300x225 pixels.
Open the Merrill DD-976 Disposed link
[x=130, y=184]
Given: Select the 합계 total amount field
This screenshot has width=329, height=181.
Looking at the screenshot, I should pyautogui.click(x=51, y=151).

------------------------------------------------------------------------

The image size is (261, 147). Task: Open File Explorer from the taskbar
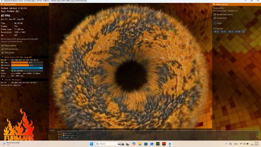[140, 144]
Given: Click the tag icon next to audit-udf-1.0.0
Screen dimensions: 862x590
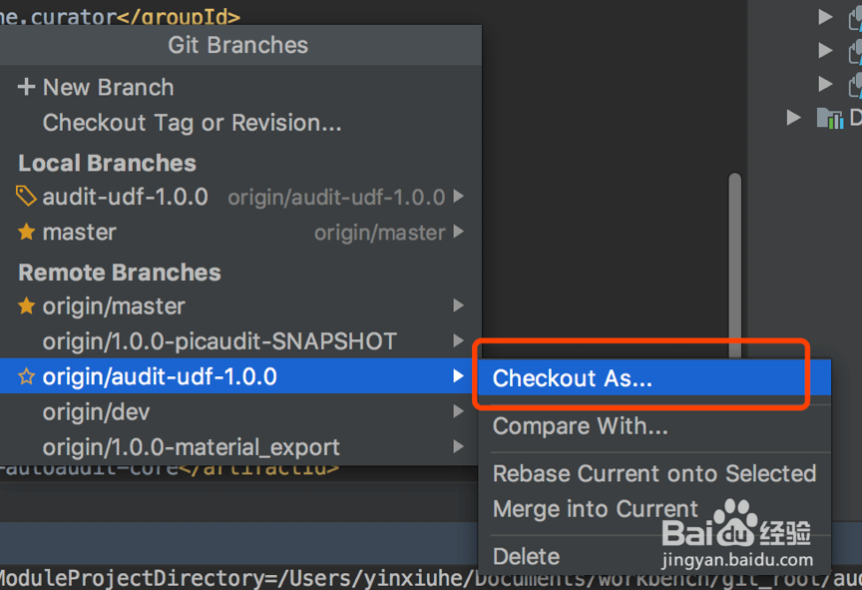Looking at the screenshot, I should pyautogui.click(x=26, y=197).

------------------------------------------------------------------------

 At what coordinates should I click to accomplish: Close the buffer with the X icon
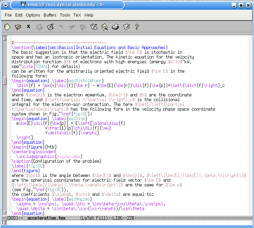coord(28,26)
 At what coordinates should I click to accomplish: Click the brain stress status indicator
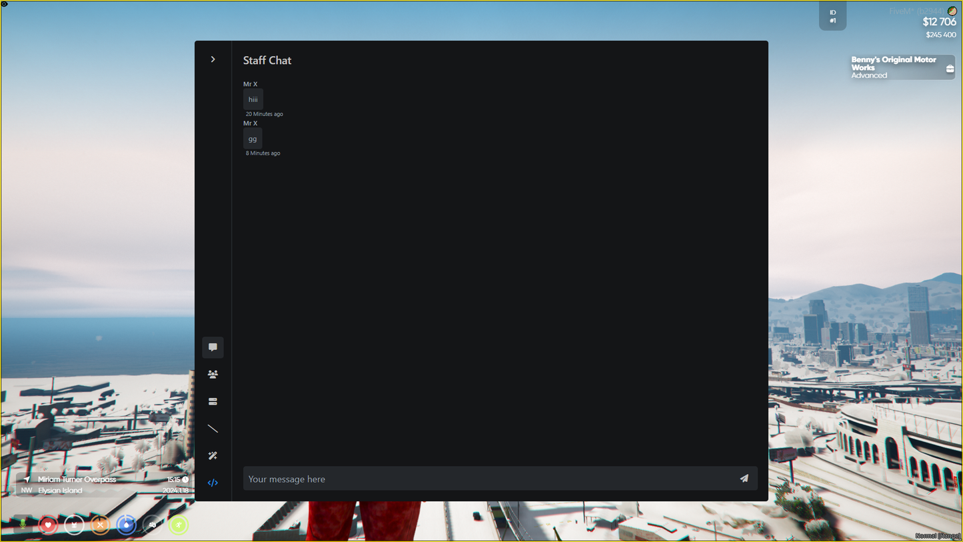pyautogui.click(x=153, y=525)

------------------------------------------------------------------------

Reproduce the listing without changes, beginning at the line that contains "At what coordinates should I click to accomplish: Close" and stopping after the line that contains "pyautogui.click(x=153, y=525)". Leave the pictures out of your answer.

 At what coordinates should I click to accomplish: Close the buffer with the X icon
coord(28,26)
 At what coordinates should I click to accomplish: Click the brain stress status indicator
pyautogui.click(x=153, y=525)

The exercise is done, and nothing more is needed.